Rituelen, symbolen en gebruiken
Wiekrook, kaarsen en water worden in de tempel, en ook bij rituelen
rond het huisaltaar, vaak gebruikt. De wierook staat onder andere symbool
voor zuiverheid en wijsheid. De kaars is het symbool van begrip en verlichting.
Zoals een kaars licht geeft, zo verspreidt ook een wijs persoon licht. Water
wordt uitgegoten over het beeld van Boeddha. Het is een uiting om eer te brengen
aan Boeddha. Water staat ook voor ‘hart, liefde en goed doen.’ Zoals water
overal naar toe loopt en dingen doordrenkt, zo is het ook met de dingen die je
met je hart uit liefde doet.
Het
dharma-wiel staat symbool voor de leer (dharma) van Boeddha. Het wordt ook vaak
gebruikt om het boeddhisme mee aan te duiden. Boeddha leerde de mensen om tussen
twee uitersten steeds de ‘middenweg’ te kiezen, je moet bijvoorbeeld niet
lui zijn, maar je ook niet helemaal te pletter werken, maar gewoon ijverig je
best doen. Die middenweg wordt ook het achtvoudige pad genoemd. Daarom heeft het
wiel dat de Boeddha op de grond tekende bij zijn eerste toespraak ook acht
spaken. Iedereen moet echter zelf op pad gaan, niemand kan je de waarheid geven.
Je moet het zelf ontdekken.
Boeddhisten
moeten zich ondermeer houden aan de volgende leefregels:
Niet doden (van mensen
of dieren)
Niet stelen
Niet liegen
Geen overspel plegen
Geen bedwelmende
middelen nemen, zoals alcohol en drugs
Feesten
Het boeddhisme komt voor in heel veel verschillende landen. Daarom zijn
er ook veel verschillende feesten. In al die landen worden er op een eigen
manier boeddhistische verhalen verteld en rituelen gedaan, bijvoorbeeld bij de
geboorte van een kind, een huwelijk of een overlijden. Veel boeddhisten over de
hele wereld vieren feest bij de volle maan in de maand Wesak (eind mei / begin
juni).

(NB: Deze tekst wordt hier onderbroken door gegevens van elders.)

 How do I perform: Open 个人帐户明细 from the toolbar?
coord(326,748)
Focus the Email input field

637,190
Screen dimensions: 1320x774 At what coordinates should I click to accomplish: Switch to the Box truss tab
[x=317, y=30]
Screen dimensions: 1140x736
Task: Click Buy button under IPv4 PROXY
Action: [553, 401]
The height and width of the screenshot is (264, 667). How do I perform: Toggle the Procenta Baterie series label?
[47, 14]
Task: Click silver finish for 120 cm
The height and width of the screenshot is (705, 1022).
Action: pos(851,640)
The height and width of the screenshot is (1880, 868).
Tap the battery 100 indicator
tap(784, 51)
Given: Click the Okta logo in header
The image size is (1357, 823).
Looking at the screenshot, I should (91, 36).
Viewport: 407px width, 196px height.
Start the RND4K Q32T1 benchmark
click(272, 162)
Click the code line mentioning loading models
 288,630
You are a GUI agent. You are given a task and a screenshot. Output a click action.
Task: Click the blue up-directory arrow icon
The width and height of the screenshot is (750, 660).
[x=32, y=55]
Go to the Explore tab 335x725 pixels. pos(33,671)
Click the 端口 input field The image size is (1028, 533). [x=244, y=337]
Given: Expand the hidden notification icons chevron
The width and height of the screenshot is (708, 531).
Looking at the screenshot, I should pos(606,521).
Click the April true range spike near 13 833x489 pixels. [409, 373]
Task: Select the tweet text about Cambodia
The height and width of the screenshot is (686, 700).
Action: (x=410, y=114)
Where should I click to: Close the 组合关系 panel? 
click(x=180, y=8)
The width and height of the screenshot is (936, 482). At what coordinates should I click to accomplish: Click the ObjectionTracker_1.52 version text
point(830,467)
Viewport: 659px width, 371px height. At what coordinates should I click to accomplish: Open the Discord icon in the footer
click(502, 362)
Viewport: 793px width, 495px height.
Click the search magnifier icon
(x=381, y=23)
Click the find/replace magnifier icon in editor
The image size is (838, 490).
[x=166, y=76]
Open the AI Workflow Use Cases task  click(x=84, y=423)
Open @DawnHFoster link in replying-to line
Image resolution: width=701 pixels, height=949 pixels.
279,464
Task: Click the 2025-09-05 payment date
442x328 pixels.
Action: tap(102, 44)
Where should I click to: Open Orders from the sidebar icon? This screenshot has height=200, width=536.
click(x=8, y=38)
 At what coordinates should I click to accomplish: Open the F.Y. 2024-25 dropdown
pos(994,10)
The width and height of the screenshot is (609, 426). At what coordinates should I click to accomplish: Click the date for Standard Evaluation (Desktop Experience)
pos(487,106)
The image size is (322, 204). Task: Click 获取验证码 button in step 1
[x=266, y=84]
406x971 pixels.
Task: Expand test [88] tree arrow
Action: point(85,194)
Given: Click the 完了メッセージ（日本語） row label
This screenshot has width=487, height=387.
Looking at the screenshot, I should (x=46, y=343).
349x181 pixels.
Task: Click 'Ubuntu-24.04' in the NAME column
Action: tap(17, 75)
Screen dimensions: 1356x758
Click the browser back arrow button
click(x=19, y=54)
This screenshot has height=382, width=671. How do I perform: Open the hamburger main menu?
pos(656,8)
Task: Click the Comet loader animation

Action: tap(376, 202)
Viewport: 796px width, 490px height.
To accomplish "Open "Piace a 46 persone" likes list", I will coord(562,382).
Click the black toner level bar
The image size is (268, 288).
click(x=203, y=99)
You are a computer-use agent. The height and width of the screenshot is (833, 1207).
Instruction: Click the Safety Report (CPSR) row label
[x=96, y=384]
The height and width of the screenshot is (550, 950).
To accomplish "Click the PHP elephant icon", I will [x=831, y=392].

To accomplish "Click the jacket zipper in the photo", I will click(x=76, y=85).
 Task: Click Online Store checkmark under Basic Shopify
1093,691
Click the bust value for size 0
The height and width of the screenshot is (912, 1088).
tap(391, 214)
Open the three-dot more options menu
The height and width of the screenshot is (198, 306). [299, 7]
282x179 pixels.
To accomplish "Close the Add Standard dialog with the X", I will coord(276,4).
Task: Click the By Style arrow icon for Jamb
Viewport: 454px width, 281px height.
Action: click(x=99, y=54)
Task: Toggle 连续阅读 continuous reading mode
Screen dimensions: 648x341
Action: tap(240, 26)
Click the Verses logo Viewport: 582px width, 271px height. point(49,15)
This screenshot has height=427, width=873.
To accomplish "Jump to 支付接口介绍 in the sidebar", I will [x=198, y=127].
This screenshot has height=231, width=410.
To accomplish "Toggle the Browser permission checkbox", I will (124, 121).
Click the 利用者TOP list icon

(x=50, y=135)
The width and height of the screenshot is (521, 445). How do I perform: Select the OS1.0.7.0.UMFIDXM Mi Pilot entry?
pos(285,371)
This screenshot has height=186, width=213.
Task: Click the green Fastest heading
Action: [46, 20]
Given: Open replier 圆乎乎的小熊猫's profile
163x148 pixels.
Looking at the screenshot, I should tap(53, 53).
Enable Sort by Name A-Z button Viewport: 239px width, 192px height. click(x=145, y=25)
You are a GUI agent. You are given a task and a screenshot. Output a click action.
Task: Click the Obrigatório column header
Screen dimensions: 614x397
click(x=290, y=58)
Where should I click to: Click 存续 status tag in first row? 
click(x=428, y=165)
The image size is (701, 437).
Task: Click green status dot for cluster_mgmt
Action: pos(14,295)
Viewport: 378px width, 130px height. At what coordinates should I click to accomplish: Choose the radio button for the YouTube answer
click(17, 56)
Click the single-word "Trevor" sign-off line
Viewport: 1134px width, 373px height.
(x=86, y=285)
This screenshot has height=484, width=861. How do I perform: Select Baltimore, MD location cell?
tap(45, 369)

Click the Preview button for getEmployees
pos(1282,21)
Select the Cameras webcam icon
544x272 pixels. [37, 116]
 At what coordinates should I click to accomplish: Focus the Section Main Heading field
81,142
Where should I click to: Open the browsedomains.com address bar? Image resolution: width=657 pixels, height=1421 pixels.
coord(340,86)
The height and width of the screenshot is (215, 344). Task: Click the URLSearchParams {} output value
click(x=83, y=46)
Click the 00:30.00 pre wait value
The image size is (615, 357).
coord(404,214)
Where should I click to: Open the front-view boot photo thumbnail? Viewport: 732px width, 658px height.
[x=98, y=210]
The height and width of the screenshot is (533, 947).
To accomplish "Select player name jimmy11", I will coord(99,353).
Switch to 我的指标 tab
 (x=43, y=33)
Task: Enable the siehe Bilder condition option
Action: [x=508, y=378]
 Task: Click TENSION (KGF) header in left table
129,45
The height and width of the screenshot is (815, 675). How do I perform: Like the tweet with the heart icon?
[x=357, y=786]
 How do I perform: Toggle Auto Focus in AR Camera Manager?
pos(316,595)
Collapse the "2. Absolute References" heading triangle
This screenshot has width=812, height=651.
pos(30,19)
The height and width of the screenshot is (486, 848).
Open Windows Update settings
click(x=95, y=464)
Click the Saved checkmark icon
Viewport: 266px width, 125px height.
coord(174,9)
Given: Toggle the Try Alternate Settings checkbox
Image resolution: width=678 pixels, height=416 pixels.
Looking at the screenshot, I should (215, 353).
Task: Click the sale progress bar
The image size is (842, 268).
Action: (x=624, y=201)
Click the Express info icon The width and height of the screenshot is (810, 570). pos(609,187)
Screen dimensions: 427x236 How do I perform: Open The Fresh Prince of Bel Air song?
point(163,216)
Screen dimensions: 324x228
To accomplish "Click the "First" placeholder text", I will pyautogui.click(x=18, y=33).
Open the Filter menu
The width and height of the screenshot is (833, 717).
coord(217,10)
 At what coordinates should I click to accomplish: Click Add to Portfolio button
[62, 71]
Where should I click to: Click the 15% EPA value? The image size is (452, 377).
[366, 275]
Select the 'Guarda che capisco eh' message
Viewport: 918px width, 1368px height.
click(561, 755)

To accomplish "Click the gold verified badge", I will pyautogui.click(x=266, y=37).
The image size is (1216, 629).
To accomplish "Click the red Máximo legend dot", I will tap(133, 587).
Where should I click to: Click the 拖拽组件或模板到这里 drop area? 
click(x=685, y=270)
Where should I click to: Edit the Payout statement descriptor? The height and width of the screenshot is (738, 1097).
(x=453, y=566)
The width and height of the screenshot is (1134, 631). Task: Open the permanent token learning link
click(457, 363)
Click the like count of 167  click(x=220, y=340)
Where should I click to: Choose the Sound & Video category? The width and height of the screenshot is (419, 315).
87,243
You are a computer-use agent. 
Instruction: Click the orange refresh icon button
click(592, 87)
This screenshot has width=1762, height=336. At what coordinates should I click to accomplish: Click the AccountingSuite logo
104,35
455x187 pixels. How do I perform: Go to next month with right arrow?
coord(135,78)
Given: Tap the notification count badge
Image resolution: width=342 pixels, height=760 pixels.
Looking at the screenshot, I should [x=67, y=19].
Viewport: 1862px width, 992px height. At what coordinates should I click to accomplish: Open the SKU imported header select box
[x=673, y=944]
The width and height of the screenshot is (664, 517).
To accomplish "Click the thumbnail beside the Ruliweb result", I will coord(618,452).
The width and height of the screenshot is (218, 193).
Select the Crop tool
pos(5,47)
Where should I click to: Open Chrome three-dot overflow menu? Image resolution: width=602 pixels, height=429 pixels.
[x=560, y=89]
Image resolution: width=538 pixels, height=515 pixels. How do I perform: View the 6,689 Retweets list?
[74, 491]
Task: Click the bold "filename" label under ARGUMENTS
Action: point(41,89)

Tijdens dat feest worden Boeddha’s geboorte, verlichting en dood
herdacht. Bij alle feesten wordt er gedacht aan wat Boeddha de mensen geleerd
heeft en is men blij en dankbaar dat Boeddha hen deze wijze lessen heeft
gegeven. Tijdens het Wesak-feest gaan veel mensen naar de tempel. Daar worden de
Boeddhabeelden mooi versierd met bloemenkransen, er worden offers gebracht en
gezongen en gemediteerd over het Achtvoudige Pad. Daarna trekken ze rond langs
weeshuizen, bejaardenhuizen en andere liefdadigheidsinstellingen en geven daar
geld. Arme mensen krijgen gratis maaltijden die dag. Het is een vrolijk feest.
Iedereen versiert zijn huis met bloemen en lantaarns en er wordt samen feestelijk gegeten. De kinderen begroeten hun ouders met
bloemen. Vrienden sturen elkaar Wesak-kaarten. De
dag wordt afgesloten met optochten door de straten waarin de deelnemers
brandende kaarsen meedragen.
Eten
Twee boeddhistische leefregels hebben direct met voeding te maken: niet
doden en geen bedwelmende middelen (zoals alcohol en drugs) gebruiken. Veel
boeddhisten die zich aan deze regels willen houden zijn daarom vegetariër. Om
toch de benodigde eiwitten binnen te krijgen, die ondermeer in vlees zitten,
eten boeddhisten veel producten gemaakt van sojabonen, tarwe, champignons en
noten. Daarnaast worden er veel groenten gegeten. Vijf groenten mogen echter
niet worden gebruikt. Dit zijn groenten van de uienfamilie: knoflook, ui,
sjalotten, prei en bieslook. Deze groenten creëren lust en geven een
opvliegende gemoedstoestand en een slechte geur wanneer ze rauw worden gegeten.
Het bewustzijn wordt hierdoor aangetast en dat is in strijd met de leefregel dat
je geen bedwelmende middelen mag gebruiken.